**WHAT YOU HAVE TO DO**. Please copy exactly every line from the one that contains "Where should I" to the end of the data below, with both ends included and no other lines.
****************
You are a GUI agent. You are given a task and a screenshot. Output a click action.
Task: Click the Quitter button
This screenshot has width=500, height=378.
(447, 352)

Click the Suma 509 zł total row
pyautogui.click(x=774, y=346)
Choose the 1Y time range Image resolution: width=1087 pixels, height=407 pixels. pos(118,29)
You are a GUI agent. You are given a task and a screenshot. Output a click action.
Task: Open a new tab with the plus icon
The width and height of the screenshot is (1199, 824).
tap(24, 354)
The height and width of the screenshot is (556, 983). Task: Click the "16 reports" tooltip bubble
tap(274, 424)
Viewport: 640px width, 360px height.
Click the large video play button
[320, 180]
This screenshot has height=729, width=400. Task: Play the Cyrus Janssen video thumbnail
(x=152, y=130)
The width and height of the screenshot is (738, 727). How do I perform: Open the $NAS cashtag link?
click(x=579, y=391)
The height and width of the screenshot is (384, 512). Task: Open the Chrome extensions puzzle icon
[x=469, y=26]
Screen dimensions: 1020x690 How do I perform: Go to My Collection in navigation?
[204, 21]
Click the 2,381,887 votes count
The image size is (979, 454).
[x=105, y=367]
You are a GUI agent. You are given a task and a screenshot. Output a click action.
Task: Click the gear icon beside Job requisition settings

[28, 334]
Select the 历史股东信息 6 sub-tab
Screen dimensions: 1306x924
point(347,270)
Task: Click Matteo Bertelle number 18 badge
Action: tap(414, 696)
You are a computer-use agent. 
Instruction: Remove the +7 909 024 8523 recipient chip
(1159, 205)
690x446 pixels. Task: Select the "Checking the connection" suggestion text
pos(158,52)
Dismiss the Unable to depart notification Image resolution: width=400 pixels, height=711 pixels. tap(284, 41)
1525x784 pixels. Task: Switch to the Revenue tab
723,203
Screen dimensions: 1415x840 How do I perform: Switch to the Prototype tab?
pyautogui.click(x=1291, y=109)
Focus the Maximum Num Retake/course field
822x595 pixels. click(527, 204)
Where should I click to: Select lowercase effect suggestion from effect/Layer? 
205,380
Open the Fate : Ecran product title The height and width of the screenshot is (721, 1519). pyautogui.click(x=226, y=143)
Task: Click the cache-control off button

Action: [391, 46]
****************
**RESULT OF THIS EXERCISE**.
Where should I click to: Select lowercase effect suggestion from effect/Layer? 
205,380
Open the Fate : Ecran product title The height and width of the screenshot is (721, 1519). pyautogui.click(x=226, y=143)
Task: Click the cache-control off button

Action: [391, 46]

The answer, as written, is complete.